» DATA FOR THE TASK
□ □ □

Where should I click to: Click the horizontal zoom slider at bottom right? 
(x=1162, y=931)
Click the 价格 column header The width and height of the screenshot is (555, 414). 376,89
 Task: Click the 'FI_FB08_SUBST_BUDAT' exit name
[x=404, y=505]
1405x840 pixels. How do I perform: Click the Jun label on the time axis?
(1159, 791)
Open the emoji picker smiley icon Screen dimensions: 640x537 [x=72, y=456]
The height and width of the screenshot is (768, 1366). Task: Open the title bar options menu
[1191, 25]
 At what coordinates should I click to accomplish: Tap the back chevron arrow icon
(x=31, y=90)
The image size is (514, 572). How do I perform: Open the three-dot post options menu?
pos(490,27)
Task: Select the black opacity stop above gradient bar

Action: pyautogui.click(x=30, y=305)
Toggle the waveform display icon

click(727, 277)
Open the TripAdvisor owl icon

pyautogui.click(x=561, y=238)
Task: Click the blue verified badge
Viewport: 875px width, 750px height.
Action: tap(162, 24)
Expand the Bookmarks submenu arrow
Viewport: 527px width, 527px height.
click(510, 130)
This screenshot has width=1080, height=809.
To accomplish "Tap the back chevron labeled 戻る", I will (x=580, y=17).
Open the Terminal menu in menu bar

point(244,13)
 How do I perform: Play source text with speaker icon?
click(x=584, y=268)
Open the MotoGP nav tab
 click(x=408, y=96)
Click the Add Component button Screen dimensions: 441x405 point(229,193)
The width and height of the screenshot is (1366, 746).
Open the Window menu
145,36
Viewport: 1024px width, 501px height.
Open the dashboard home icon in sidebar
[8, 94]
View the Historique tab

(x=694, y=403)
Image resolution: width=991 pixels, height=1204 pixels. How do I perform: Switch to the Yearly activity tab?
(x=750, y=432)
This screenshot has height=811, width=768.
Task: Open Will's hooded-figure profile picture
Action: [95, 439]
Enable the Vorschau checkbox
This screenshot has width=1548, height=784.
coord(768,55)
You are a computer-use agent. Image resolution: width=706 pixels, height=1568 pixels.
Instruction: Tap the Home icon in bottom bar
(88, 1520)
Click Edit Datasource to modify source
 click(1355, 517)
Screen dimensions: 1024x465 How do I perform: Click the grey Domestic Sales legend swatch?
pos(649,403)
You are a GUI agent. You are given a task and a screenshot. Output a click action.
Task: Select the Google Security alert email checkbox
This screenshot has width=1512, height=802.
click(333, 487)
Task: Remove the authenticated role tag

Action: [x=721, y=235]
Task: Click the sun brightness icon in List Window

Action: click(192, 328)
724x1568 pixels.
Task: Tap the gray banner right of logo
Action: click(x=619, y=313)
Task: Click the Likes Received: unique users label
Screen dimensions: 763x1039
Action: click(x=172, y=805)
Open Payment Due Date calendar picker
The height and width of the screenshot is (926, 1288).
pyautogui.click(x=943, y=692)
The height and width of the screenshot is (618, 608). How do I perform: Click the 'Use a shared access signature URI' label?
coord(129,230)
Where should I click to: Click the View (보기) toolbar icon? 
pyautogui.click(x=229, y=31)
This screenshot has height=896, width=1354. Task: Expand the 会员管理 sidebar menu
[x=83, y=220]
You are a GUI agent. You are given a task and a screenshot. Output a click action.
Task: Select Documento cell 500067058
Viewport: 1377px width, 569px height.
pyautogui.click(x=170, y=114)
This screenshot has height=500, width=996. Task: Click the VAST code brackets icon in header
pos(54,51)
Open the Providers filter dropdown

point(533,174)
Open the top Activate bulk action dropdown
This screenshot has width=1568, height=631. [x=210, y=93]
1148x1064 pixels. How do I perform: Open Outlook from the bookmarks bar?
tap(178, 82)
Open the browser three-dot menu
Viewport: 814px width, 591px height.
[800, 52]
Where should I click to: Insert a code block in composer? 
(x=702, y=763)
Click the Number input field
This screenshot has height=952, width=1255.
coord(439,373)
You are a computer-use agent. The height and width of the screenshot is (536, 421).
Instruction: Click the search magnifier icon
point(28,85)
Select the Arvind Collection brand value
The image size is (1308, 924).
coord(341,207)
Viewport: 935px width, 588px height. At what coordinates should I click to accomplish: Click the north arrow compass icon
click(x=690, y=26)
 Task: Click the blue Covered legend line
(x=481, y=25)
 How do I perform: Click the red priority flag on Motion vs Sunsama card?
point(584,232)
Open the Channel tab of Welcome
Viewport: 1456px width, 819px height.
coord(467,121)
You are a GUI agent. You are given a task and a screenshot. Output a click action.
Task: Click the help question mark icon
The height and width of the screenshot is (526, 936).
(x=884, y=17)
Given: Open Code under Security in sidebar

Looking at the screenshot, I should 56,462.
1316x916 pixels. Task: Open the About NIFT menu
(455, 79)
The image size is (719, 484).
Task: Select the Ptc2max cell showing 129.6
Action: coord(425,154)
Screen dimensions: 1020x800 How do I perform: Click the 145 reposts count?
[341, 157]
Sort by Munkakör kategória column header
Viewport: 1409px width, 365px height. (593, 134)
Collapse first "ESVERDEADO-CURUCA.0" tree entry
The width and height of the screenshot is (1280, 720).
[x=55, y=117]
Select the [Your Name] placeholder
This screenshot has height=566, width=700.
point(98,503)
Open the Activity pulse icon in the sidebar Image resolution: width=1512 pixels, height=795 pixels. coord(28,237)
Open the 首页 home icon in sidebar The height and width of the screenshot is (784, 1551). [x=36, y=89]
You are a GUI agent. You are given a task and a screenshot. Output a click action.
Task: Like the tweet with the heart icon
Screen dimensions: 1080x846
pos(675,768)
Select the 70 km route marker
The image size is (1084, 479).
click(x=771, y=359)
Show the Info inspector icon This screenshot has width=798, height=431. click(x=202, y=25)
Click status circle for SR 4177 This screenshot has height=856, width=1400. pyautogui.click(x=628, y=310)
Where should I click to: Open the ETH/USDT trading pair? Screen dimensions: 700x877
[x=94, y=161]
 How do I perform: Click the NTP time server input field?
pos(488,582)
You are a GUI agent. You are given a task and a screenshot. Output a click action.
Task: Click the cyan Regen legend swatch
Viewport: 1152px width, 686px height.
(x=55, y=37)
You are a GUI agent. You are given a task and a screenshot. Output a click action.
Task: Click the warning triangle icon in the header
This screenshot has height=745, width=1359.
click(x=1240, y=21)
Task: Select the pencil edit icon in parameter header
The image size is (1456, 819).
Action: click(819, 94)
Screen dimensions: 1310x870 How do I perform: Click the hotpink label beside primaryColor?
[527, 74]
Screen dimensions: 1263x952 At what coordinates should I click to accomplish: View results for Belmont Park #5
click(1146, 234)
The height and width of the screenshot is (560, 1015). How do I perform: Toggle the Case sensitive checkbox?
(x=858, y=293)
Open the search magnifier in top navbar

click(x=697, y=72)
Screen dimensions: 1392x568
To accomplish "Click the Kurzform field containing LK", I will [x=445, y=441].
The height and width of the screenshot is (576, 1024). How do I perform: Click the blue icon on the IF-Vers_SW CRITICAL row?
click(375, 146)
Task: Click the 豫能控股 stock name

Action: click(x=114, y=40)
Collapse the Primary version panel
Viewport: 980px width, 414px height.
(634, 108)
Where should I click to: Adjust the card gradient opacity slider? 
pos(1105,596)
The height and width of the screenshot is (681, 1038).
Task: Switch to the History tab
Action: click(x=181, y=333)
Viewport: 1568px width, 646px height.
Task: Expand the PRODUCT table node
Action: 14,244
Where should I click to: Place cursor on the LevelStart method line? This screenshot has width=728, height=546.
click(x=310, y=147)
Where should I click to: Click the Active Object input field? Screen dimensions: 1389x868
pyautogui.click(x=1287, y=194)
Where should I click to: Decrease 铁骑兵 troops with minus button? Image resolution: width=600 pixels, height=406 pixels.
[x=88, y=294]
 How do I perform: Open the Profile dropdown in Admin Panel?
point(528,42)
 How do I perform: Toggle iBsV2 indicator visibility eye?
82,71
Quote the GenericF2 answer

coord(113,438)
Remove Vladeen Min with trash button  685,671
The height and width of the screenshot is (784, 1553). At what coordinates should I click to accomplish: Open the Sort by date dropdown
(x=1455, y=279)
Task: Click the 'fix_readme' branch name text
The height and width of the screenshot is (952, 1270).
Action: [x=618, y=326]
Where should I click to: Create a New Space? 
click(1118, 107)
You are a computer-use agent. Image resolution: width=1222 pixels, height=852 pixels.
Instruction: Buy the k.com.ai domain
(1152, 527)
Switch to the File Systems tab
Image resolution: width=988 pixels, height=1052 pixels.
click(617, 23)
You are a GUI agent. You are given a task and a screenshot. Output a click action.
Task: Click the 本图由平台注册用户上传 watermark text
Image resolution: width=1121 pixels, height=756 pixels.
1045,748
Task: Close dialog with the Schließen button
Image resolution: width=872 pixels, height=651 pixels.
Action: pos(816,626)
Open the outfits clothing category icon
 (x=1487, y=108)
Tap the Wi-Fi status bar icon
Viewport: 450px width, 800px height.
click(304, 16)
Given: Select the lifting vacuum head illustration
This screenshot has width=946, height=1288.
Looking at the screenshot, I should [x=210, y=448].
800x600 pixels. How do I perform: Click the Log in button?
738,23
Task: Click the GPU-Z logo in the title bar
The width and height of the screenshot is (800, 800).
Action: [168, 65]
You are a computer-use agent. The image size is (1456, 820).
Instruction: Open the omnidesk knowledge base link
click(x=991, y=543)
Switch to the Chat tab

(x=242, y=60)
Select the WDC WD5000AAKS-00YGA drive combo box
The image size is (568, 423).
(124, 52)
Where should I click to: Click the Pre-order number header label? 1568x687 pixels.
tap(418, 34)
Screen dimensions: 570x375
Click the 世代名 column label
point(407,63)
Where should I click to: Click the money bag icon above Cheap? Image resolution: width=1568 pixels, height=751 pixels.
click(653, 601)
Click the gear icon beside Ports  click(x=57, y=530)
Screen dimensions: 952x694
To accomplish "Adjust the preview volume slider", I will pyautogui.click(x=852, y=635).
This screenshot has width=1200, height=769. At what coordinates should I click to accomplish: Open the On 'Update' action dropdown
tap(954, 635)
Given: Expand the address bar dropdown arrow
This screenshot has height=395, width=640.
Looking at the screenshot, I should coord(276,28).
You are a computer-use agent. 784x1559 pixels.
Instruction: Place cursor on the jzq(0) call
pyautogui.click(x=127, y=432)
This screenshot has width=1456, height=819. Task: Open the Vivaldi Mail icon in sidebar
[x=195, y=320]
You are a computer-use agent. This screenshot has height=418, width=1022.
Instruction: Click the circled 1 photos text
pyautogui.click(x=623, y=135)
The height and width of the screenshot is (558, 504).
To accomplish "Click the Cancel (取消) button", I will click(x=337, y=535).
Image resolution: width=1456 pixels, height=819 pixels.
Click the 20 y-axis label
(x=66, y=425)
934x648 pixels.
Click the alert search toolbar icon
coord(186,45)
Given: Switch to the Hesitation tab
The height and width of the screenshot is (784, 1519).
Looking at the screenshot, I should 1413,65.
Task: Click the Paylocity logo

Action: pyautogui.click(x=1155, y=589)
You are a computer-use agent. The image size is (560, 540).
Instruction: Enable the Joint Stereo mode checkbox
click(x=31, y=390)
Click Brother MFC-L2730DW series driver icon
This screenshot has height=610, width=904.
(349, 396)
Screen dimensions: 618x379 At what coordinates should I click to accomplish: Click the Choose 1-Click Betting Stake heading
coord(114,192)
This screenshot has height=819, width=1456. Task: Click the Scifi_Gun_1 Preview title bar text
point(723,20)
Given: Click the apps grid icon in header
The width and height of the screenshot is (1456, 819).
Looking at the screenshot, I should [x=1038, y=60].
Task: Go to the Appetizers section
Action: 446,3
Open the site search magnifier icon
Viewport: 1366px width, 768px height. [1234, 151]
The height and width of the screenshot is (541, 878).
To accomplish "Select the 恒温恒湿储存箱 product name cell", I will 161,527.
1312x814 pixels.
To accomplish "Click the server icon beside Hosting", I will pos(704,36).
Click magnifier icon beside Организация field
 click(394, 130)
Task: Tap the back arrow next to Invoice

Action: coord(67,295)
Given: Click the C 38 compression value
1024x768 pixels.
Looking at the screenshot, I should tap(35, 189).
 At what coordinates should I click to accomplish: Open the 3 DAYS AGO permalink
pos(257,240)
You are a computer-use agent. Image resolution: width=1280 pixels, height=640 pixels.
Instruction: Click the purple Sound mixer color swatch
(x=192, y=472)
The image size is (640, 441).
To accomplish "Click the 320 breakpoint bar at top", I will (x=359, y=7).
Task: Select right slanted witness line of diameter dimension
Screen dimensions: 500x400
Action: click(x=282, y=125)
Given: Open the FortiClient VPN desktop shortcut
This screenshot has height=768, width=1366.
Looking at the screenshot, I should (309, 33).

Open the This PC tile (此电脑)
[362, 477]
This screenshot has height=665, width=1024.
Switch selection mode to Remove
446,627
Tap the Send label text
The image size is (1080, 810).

□ □ □

» REQUEST
Reproduce the entries from the line containing "Show the Info" through the line containing "Click status circle", replacing "inspector icon" with "inspector button" and leaving everything else unchanged.

» EXERCISE RESPONSE
Show the Info inspector button This screenshot has width=798, height=431. click(x=202, y=25)
Click status circle for SR 4177 This screenshot has height=856, width=1400. pyautogui.click(x=628, y=310)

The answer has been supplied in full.